1 min read

**GPT-5 Cracks Open Math Problem as Self-Improving AI Agents Break Training Barriers**

AI Research Breakthroughs

Software Agents Achieve Self-Improvement Without Human-Labeled Data
A study demonstrates that software agents can autonomously improve their performance on SWE-bench benchmarks without relying on human-labeled data. The CWM-sft + SSR method showed the most significant gains, highlighting progress in AI's ability to self-optimize for specialized tasks.

GPT-5 Solves Open Math Problem in Enumerative Geometry
GPT-5 autonomously solved an unsolved problem in enumerative geometry, producing a complete and correct solution without human intervention. This marks a milestone in AI's potential to contribute to advanced mathematical research.

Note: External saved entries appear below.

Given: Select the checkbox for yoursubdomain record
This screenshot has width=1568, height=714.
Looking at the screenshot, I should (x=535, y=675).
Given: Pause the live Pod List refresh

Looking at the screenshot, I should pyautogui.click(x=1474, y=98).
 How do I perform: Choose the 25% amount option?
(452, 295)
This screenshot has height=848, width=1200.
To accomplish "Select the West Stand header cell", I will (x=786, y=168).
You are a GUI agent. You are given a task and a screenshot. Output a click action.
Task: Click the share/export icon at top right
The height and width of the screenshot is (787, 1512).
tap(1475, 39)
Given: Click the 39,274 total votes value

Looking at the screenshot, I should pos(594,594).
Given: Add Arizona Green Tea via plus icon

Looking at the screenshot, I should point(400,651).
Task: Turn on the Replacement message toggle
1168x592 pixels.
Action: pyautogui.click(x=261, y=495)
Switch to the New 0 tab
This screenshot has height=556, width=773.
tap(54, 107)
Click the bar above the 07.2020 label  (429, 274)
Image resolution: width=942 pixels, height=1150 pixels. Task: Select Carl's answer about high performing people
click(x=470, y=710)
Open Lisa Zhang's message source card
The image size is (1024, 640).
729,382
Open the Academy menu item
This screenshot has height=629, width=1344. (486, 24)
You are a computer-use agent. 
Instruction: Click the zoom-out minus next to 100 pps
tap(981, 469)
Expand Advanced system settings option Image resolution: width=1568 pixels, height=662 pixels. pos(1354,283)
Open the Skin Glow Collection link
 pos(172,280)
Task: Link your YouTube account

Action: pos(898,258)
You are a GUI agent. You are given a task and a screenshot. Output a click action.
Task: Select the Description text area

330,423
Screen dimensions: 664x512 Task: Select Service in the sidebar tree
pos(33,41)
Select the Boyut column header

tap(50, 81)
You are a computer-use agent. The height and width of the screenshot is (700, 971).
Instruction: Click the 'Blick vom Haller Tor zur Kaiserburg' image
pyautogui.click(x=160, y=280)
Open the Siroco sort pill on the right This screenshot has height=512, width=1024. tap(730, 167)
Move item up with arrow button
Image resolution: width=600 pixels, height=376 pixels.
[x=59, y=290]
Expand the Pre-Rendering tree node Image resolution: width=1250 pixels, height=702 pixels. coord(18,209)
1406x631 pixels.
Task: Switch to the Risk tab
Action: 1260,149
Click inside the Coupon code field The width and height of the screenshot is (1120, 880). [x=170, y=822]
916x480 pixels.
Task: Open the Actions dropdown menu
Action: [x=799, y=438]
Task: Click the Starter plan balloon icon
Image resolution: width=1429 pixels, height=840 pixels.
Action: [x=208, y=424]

AI Benchmarks & Evaluation

METR Highlights Gap Between AI Benchmarks and Economic Impact
Joel Becker of METR discusses the disconnect between current AI capability benchmarks and their real-world economic implications. The analysis underscores the need for more holistic evaluation frameworks to better assess AI's practical utility.


Open-Source AI Models

MiniMax M2.1 Released as Open-Source SOTA for Real-World Development
MiniMax M2.1, now open-source, achieves state-of-the-art performance on coding benchmarks (SWE, VIBE, Multi-SWE), surpassing models like Gemini 3 Pro and Claude Sonnet 4.5. It is optimized for real-world development and agent-based tasks.